Dalam rangka mendukung tercapainya rencana penerimaan pajak nasional untuk tahun 2004, perlu diupayakan pengurangan/pencairan tunggakan pajak secara optimal melalui peningkatan kegiatan operasional penagihan yang meliputi hal-hal sebagai berikut :

  1. Untuk mendukung tercapainya rencana penerimaan pajak tahun 2004 perlu dilaksanakan intensifikasi kegiatan penagihan pajak secara terpadu, profesional, terfokus, terukur dan konsisten serta sesuai dengan prosedur hukum yang berlaku.

  2. Rencana pencairan tunggakan pajak nasional ditetapkan sebagai berikut :
    1. Untuk tunggakan pajak atas ketetapan yang terbit sebelum tahun 2004, alokasi target pencairan tunggakan pajak per Kantor Wilayah Direktorat Jenderal Pajak dapat dilihat pada lampiran 1 surat edaran ini.
    2. Untuk tunggakan pajak atas ketetapan yang terbit selama tahun 2004, rencana pencairan tunggakan pajaknya adalah minimal sebesar 50%.
  3. Kepala Kantor Wilayah Direktorat Jenderal Pajak memantau dan memastikan bahwa setiap Kantor Pelayanan Pajak/Kantor Pelayanan Pajak Bumi dan Bangunan di wilayah kerjanya mempunyai paling sedikit satu Jurusita Pajak. Apabila terdapat Kantor Pelayanan Pajak/Kantor Pelayanan Pajak Bumi dan Bangunan yang tidak mempunyai Jurusita Pajak, maka Kepala Kantor Wilayah DJP agar menunjuk dan menempatkan paling sedikit satu Jurusita Pajak yang berasal dari kantor lain dalam wilayah Kantor Wilayah yang bersangkutan.

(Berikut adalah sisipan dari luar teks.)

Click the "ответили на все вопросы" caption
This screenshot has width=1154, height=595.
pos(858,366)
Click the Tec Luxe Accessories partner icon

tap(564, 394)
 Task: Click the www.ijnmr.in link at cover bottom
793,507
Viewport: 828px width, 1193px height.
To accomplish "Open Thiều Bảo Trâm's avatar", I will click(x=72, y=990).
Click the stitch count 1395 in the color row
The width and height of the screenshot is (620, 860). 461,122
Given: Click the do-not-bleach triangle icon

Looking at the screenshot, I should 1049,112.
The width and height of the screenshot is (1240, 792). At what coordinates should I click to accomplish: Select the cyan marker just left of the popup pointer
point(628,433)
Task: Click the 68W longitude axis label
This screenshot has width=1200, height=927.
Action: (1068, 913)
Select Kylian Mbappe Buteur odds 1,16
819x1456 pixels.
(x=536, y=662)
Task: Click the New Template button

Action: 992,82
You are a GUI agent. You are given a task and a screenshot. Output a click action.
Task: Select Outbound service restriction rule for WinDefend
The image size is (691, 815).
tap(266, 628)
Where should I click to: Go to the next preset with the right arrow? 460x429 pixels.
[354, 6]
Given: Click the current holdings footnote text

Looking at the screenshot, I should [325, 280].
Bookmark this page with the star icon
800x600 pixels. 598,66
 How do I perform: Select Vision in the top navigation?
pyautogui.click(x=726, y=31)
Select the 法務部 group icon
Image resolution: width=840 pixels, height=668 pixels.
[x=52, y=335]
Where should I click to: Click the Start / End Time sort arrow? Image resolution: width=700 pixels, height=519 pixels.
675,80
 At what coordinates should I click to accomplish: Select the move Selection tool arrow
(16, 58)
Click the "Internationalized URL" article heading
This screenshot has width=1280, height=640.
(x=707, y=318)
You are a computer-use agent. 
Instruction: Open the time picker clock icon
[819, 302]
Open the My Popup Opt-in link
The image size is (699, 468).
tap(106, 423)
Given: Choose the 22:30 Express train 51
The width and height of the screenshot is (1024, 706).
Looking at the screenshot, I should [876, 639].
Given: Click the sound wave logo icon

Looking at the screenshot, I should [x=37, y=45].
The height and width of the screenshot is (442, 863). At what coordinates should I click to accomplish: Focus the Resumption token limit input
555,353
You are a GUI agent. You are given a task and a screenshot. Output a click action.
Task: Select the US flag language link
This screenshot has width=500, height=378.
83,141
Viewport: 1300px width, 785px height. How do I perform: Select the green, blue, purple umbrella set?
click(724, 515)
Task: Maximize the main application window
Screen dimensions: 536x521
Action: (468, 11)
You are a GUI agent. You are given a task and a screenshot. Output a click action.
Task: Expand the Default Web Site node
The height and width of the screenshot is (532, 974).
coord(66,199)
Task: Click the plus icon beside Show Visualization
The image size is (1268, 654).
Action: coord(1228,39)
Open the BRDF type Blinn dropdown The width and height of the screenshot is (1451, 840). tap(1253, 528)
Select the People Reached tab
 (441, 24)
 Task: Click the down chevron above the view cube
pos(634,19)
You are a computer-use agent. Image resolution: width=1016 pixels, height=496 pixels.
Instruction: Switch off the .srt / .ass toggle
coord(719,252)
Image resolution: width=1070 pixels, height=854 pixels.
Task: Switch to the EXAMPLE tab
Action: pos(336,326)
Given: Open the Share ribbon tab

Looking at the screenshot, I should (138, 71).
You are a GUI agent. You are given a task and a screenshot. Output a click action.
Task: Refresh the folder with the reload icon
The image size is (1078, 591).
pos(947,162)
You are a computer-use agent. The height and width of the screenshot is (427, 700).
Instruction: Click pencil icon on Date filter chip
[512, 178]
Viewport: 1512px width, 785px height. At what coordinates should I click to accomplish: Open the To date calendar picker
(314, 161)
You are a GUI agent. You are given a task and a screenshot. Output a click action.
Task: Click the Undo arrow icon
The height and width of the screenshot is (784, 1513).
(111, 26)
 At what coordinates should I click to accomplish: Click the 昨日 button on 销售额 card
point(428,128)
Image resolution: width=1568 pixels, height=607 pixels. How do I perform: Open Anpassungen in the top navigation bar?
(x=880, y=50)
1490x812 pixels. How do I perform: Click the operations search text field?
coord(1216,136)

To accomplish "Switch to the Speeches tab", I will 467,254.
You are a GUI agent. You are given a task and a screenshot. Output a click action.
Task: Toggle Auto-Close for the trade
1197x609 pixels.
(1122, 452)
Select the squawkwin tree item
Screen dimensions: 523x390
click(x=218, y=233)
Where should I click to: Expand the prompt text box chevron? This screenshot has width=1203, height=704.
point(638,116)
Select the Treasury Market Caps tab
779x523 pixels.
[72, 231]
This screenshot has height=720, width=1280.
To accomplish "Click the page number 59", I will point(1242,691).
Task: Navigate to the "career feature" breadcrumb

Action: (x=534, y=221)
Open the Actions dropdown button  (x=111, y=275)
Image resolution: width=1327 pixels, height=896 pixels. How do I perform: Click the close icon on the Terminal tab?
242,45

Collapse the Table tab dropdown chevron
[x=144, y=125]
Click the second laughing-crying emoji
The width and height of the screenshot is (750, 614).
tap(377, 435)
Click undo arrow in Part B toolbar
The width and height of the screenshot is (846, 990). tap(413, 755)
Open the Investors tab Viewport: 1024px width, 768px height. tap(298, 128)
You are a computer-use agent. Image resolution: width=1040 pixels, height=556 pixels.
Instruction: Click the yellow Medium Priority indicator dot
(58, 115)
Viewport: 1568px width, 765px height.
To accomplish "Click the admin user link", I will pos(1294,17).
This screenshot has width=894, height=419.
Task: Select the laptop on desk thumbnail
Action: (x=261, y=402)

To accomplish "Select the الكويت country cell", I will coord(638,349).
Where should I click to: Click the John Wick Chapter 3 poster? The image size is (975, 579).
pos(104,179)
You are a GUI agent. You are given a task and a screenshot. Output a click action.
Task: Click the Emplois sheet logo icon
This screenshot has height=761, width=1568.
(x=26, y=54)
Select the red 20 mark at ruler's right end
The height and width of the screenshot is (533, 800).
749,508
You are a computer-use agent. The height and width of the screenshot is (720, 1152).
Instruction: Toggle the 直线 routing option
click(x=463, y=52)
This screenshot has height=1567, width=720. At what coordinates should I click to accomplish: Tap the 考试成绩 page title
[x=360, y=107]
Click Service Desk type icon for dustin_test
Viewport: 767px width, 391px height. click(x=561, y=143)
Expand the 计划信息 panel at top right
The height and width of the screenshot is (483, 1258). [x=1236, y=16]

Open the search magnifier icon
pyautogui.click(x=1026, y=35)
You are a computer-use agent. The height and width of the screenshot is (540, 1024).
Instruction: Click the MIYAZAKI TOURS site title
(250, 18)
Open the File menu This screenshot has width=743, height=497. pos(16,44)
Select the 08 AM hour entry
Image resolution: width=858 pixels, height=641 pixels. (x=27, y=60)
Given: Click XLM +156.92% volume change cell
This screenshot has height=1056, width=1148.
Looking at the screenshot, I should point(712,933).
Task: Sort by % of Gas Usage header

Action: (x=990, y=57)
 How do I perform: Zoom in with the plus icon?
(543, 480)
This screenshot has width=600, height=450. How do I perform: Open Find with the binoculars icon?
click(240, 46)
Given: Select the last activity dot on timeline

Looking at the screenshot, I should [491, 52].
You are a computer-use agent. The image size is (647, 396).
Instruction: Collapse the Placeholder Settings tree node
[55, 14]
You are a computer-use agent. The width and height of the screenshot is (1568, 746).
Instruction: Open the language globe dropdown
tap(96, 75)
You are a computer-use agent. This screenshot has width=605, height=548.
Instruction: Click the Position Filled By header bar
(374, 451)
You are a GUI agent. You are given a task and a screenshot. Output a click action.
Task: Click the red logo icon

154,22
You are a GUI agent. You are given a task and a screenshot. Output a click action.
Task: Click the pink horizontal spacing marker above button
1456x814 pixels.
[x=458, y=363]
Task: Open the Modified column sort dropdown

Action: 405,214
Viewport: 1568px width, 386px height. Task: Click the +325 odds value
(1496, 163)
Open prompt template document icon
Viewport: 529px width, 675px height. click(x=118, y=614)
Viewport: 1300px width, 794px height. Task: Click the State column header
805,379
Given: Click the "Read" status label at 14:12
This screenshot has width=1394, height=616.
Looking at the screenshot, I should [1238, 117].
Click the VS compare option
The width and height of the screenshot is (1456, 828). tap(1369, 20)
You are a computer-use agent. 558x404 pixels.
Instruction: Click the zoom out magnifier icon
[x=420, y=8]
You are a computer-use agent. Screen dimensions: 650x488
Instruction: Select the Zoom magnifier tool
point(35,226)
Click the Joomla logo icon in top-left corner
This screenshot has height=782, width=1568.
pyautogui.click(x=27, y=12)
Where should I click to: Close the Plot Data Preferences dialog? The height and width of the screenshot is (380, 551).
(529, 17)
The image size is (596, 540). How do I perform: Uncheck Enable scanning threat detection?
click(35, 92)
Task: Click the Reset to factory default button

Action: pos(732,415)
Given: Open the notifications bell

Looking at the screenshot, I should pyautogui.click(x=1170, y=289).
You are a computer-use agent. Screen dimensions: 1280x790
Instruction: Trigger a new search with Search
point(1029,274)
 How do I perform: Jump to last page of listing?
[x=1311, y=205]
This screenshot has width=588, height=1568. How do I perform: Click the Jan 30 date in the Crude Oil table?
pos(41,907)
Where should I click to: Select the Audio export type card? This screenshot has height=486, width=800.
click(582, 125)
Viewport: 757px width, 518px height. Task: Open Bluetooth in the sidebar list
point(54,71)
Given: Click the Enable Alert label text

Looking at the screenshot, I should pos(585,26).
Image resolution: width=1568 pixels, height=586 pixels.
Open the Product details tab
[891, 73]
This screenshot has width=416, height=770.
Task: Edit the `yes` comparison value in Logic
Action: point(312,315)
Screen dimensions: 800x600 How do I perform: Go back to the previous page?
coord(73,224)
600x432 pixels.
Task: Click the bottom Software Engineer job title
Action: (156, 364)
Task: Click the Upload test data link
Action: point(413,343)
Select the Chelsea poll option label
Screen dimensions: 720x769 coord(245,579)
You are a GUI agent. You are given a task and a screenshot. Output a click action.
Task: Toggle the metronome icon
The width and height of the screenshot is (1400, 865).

  4. Standar prestasi pelaksanaan kegiatan penagihan pajak tahun 2004 adalah sebagai berikut :
    1. Penyampaian Surat Paksa : 12 SP per Jurusita per bulan.
    2. Penyampaian SPMP : 3 SPMP per Jurusita per bulan.
    3. Pelaksanaan Lelang : 1 lelang per Triwulan per KPP.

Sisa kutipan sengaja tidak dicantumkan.